### DATA SUPPLIED
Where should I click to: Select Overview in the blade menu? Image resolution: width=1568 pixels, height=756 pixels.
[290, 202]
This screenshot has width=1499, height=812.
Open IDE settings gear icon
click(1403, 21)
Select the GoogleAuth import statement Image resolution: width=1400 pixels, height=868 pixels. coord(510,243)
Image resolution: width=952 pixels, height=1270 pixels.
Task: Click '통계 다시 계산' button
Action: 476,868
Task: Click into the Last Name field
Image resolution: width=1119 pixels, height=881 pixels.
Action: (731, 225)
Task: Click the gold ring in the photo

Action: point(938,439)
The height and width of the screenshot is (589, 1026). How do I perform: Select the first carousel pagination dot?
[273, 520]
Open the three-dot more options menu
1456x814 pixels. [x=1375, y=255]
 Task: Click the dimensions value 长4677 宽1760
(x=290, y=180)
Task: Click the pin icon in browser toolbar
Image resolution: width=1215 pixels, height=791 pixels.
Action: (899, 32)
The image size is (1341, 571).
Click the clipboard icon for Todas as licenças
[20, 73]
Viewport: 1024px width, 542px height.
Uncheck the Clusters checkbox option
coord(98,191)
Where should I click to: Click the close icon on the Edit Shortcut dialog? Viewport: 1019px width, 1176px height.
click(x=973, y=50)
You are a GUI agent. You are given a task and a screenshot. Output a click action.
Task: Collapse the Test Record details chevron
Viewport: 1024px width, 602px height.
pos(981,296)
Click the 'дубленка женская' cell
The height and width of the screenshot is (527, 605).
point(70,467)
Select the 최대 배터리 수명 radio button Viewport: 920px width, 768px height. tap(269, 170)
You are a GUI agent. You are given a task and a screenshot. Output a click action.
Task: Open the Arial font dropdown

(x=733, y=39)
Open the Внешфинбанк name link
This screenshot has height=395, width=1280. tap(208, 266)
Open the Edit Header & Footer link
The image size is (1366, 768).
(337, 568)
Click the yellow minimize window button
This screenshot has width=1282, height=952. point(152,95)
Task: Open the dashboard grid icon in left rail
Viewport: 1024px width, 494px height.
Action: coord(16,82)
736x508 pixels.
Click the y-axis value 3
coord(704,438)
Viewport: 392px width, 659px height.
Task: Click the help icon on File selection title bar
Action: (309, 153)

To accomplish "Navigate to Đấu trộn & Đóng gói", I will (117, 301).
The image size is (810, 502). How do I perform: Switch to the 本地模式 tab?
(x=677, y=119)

### WHAT TO DO
Return every record, word for word.

### TASK OUTPUT
Where should I click to: Select Overview in the blade menu? Image resolution: width=1568 pixels, height=756 pixels.
[290, 202]
This screenshot has width=1499, height=812.
Open IDE settings gear icon
click(1403, 21)
Select the GoogleAuth import statement Image resolution: width=1400 pixels, height=868 pixels. coord(510,243)
Image resolution: width=952 pixels, height=1270 pixels.
Task: Click '통계 다시 계산' button
Action: 476,868
Task: Click into the Last Name field
Image resolution: width=1119 pixels, height=881 pixels.
Action: (731, 225)
Task: Click the gold ring in the photo

Action: point(938,439)
The height and width of the screenshot is (589, 1026). How do I perform: Select the first carousel pagination dot?
[273, 520]
Open the three-dot more options menu
1456x814 pixels. [x=1375, y=255]
 Task: Click the dimensions value 长4677 宽1760
(x=290, y=180)
Task: Click the pin icon in browser toolbar
Image resolution: width=1215 pixels, height=791 pixels.
Action: (899, 32)
The image size is (1341, 571).
Click the clipboard icon for Todas as licenças
[20, 73]
Viewport: 1024px width, 542px height.
Uncheck the Clusters checkbox option
coord(98,191)
Where should I click to: Click the close icon on the Edit Shortcut dialog? Viewport: 1019px width, 1176px height.
click(x=973, y=50)
You are a GUI agent. You are given a task and a screenshot. Output a click action.
Task: Collapse the Test Record details chevron
Viewport: 1024px width, 602px height.
pos(981,296)
Click the 'дубленка женская' cell
The height and width of the screenshot is (527, 605).
point(70,467)
Select the 최대 배터리 수명 radio button Viewport: 920px width, 768px height. tap(269, 170)
You are a GUI agent. You are given a task and a screenshot. Output a click action.
Task: Open the Arial font dropdown

(x=733, y=39)
Open the Внешфинбанк name link
This screenshot has height=395, width=1280. tap(208, 266)
Open the Edit Header & Footer link
The image size is (1366, 768).
(337, 568)
Click the yellow minimize window button
This screenshot has width=1282, height=952. point(152,95)
Task: Open the dashboard grid icon in left rail
Viewport: 1024px width, 494px height.
Action: coord(16,82)
736x508 pixels.
Click the y-axis value 3
coord(704,438)
Viewport: 392px width, 659px height.
Task: Click the help icon on File selection title bar
Action: (309, 153)

To accomplish "Navigate to Đấu trộn & Đóng gói", I will (117, 301).
The image size is (810, 502). How do I perform: Switch to the 本地模式 tab?
(x=677, y=119)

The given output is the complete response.